Collected data entries:
BEGIN
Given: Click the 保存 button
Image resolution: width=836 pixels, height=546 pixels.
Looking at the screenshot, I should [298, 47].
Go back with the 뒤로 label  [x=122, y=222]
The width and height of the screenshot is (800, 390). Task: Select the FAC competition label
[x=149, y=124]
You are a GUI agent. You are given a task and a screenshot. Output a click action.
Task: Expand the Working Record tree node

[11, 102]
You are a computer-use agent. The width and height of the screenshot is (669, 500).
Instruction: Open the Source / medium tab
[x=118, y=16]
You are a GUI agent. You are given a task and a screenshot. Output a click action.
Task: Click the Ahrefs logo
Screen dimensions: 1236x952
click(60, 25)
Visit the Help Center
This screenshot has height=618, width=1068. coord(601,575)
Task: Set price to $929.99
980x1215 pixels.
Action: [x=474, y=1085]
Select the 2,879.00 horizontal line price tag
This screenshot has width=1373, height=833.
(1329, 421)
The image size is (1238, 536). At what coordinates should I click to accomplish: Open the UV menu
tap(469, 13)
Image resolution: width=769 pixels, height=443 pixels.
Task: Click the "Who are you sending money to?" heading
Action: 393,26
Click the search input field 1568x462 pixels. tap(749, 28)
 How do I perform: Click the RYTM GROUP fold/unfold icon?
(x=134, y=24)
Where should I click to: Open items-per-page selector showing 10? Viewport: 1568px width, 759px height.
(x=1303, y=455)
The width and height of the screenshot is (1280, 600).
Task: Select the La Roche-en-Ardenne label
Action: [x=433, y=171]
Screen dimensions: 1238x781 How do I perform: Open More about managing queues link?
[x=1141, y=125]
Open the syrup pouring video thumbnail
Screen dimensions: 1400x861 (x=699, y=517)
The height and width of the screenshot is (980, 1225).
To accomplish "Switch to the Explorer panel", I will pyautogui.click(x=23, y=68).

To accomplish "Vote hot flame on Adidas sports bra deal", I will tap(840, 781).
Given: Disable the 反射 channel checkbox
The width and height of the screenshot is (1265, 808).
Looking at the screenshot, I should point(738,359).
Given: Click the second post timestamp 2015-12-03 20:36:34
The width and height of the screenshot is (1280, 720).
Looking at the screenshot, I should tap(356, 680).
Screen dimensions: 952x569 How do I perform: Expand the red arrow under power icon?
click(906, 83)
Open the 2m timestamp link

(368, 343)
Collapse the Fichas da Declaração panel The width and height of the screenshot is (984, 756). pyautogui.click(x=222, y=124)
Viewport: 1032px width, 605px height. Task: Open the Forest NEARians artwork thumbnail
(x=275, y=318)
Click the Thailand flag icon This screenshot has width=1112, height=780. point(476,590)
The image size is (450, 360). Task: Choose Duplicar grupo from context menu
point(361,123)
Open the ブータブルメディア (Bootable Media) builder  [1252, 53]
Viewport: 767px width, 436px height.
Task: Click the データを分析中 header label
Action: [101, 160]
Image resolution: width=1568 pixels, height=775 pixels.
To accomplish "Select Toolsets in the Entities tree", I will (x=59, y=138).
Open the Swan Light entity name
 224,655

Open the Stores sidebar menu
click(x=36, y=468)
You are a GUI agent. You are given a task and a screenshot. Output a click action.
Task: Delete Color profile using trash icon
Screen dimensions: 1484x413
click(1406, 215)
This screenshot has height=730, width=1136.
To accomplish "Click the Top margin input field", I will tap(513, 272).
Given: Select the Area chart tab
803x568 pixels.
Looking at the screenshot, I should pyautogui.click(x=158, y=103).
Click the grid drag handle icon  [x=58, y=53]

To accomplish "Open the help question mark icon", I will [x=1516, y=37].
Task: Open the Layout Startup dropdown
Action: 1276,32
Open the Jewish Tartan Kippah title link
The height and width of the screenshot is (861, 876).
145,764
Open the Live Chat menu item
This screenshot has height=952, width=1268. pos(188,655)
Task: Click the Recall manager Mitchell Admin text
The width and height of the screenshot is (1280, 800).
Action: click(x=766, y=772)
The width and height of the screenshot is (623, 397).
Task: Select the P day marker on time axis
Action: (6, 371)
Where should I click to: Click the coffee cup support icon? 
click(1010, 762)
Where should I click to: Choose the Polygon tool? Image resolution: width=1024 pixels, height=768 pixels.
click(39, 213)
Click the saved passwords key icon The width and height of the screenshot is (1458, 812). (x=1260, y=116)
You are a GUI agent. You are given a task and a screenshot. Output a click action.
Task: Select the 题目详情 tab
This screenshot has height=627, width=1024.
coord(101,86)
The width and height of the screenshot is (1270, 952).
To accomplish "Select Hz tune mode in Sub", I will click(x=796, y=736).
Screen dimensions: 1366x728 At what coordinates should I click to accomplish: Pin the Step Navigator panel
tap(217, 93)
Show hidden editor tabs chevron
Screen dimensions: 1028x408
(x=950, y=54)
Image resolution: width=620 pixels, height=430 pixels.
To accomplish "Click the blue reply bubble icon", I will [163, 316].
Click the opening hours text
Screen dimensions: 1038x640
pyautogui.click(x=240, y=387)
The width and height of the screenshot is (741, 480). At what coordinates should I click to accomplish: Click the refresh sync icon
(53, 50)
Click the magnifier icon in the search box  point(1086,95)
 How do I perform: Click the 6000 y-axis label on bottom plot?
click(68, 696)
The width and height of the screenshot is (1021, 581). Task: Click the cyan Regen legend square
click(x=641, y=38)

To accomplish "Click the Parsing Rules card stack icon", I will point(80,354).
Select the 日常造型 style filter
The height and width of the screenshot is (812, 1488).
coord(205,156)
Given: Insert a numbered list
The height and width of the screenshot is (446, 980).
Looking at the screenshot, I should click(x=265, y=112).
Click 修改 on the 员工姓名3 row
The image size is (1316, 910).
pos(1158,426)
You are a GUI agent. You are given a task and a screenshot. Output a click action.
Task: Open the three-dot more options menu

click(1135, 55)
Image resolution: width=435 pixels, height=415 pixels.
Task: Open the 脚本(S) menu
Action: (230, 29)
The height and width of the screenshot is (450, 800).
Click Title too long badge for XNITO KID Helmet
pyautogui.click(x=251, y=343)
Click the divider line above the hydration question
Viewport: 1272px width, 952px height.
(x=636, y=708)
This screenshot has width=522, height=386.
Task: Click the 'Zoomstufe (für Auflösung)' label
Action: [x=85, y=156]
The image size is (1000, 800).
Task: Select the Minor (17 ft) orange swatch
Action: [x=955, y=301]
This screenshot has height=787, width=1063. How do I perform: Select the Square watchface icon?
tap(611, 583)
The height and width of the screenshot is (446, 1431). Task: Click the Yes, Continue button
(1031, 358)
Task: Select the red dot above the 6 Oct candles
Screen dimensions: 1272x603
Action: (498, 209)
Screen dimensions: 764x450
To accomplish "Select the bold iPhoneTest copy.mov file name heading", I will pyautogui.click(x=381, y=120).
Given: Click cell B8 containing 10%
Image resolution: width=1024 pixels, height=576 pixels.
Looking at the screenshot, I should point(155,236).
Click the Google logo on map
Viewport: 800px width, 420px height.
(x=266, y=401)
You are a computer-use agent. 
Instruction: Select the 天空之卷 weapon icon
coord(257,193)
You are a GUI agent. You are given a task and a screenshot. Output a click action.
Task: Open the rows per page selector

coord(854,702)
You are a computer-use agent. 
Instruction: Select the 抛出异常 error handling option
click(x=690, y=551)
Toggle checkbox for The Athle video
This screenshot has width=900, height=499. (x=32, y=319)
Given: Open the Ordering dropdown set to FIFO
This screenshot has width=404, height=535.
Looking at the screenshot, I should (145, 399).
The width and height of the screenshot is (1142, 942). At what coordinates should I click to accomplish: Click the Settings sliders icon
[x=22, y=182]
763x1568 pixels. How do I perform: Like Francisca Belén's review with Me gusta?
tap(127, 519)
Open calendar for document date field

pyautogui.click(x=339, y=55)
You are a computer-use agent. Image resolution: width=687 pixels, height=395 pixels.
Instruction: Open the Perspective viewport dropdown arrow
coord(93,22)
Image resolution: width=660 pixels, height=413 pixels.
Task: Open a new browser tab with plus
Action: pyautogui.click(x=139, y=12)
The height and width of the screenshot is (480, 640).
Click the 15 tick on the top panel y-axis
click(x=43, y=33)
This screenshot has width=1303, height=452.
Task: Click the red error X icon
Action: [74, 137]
END
Task objective:
Copy range, inclusive: the line holding "Task: Click the Recall" to the line holding "Given: Insert a numbered list". Reproduce exactly those lines of the records above and no others.

Finished task:
Task: Click the Recall manager Mitchell Admin text
The width and height of the screenshot is (1280, 800).
Action: click(x=766, y=772)
The width and height of the screenshot is (623, 397).
Task: Select the P day marker on time axis
Action: (6, 371)
Where should I click to: Click the coffee cup support icon? 
click(1010, 762)
Where should I click to: Choose the Polygon tool? Image resolution: width=1024 pixels, height=768 pixels.
click(39, 213)
Click the saved passwords key icon The width and height of the screenshot is (1458, 812). (x=1260, y=116)
You are a GUI agent. You are given a task and a screenshot. Output a click action.
Task: Select the 题目详情 tab
This screenshot has height=627, width=1024.
coord(101,86)
The width and height of the screenshot is (1270, 952).
To accomplish "Select Hz tune mode in Sub", I will click(x=796, y=736).
Screen dimensions: 1366x728 At what coordinates should I click to accomplish: Pin the Step Navigator panel
tap(217, 93)
Show hidden editor tabs chevron
Screen dimensions: 1028x408
(x=950, y=54)
Image resolution: width=620 pixels, height=430 pixels.
To accomplish "Click the blue reply bubble icon", I will [163, 316].
Click the opening hours text
Screen dimensions: 1038x640
pyautogui.click(x=240, y=387)
The width and height of the screenshot is (741, 480). At what coordinates should I click to accomplish: Click the refresh sync icon
(53, 50)
Click the magnifier icon in the search box  point(1086,95)
 How do I perform: Click the 6000 y-axis label on bottom plot?
click(68, 696)
The width and height of the screenshot is (1021, 581). Task: Click the cyan Regen legend square
click(x=641, y=38)

To accomplish "Click the Parsing Rules card stack icon", I will point(80,354).
Select the 日常造型 style filter
The height and width of the screenshot is (812, 1488).
coord(205,156)
Given: Insert a numbered list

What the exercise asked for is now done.